Road Rules: Semester at Sea is the eighth season of the MTV reality television series Road Rules. This season featured six cast members in the shipboard Semester at Sea study program, and followed the cast as they travelled aboard a cruise ship, both while taking school classes and embarking on the various adventures and scavenger hunts typical of Road Rules. This is considered to be the final season of the 'classic era' of Road Rules, as the format of the show would change significantly beginning with Road Rules: Maximum Velocity Tour. This season was filmed in: Nassau (Bahamas), Havana (Cuba), Salvador (Brazil), Cape Town (South Africa), Mombasa and Chyulu Hills (Kenya), Madras (India), Penang (Malaysia), Ho Chi Minh City (Vietnam), Hong Kong (Hong Kong), Shanghai (China), Osaka and Tokyo (Japan), and Seattle (Washington).

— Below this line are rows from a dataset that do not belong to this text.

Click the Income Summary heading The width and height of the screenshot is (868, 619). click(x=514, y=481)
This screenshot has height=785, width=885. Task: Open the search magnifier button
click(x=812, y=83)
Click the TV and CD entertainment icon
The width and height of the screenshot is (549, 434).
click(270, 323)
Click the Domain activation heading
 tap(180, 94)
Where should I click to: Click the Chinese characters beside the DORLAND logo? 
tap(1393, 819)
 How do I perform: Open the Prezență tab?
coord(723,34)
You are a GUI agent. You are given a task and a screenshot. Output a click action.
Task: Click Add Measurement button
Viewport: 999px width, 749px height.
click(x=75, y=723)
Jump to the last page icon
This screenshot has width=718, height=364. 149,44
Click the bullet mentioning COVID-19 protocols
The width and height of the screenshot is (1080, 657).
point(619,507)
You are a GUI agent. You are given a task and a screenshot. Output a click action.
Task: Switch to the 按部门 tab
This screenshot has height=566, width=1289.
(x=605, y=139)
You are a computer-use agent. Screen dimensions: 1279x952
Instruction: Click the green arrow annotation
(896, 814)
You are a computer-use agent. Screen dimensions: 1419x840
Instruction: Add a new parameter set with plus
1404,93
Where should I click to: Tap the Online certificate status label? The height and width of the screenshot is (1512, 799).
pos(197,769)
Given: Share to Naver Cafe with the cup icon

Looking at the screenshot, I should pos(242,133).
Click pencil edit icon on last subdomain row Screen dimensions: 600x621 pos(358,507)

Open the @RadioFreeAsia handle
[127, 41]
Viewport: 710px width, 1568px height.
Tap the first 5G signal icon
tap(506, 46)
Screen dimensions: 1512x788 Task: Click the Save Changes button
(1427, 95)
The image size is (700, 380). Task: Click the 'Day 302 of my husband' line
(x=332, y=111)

A pair of specials — a casting special and a "Passport to Road Rules 8: Semester at Sea" special, aired on June 8 and June 14, 1999, respectively, and the season premiered on June 21, 1999.

==Cast==

| Cast member | Age^{1} | Hometown |
|---|---|---|
| Ayanna Mackins | 20 | Media, PA |
| Pawel Litwinski | 21 | Brooklyn, NY |
| Pua Medeiros | 19 | Hilo, HI |
| Shawn Sealy | 19 | Boston, MA |
| Veronica Portillo | 21 | Tustin Ranch, CA |
| Yes Duffy | 19 | Berkeley, CA |

  - Age at time of filming.

==Missions==

| # | Mission | Result | Notes |
|---|---|---|---|
| 1 | Sky Dive Onto A Desert Island | Completed |  |
| 2 | Make Your Way To Civilizations | Completed |  |
| 3 | Softball | Completed |  |
| 4 | Picolino Circus Performance | Completed | The cast are able to give an iMac G3 for street kids |
| 5 | Live with South African Families | Completed | At the end of this mission the cast do a presentation of Apartheid on the ship |
| 6 | Photo Safari | Completed |  |
| 7 | Install Solar Energy in Dalit Village | Completed |  |
| 8 | Job at Matang Wildlife Centre | Completed |  |
| 9 | "A Day in the Life of Vietnam" Race | Completed |  |
| 10 | Ho Chi Minh Millions | Completed |  |
| 11 | Dragon Boat Race | Completed |  |
| 12 | Perform in Chinese Opera | Completed | The first half of this episode marred by anti-American Protest took place in Shanghai following the United States bombing of the Chinese embassy in Belgrade |
| 13 | Anime | Completed |  |
| 14 | Skidome challenge | Completed |  |
| 15 | Salon at Sea | Completed |  |

==Episodes==

| No. overall | No. in season | Title | Original release date |
|---|---|---|---|
| 103 | 1 | "All Aboard" | June 21, 1999 |
| 104 | 2 | "Running Off With the Circus" | June 28, 1999 |
| 105 | 3 | "Answering to the School Bell" | July 5, 1999 |
| 106 | 4 | "A Coming Home" | July 12, 1999 |
| 107 | 5 | "A Coming Home (2)" | July 19, 1999 |
| 108 | 6 | "Pawel's Kenyan Experience" | July 26, 1999 |
| 109 | 7 | "Hot Voodoo" | August 2, 1999 |
| 110 | 8 | "Pulling Together" | August 9, 1999 |
| 111 | 9 | "Paint or Pay" | August 16, 1999 |
| 112 | 10 | "Just Say Yes" | August 23, 1999 |
| 113 | 11 | "Good Morning Vietnam" | August 30, 1999 |
| 114 | 12 | "Ho Chih Minh's Millions" | September 6, 1999 |
| 115 | 13 | "Growing and Rowing" | September 13, 1999 |
| 116 | 14 | "Shaghai Surprise" | September 20, 1999 |
| 117 | 15 | "The Perils of Pua" | September 27, 1999 |
| 118 | 16 | "Accusations" | October 4, 1999 |
| 119 | 17 | "10 Days" | October 11, 1999 |

==After filming==
Veronica appeared nude in the May 2002 issue of Playboy magazine, along with other alumni of The Real World and Road Rules: Flora Alekseyeun, Beth Stolarczyk and Jisela Delgado. In 2007, she returned to the series as part of the alumni cast of Road Rules 2007: Viewers' Revenge.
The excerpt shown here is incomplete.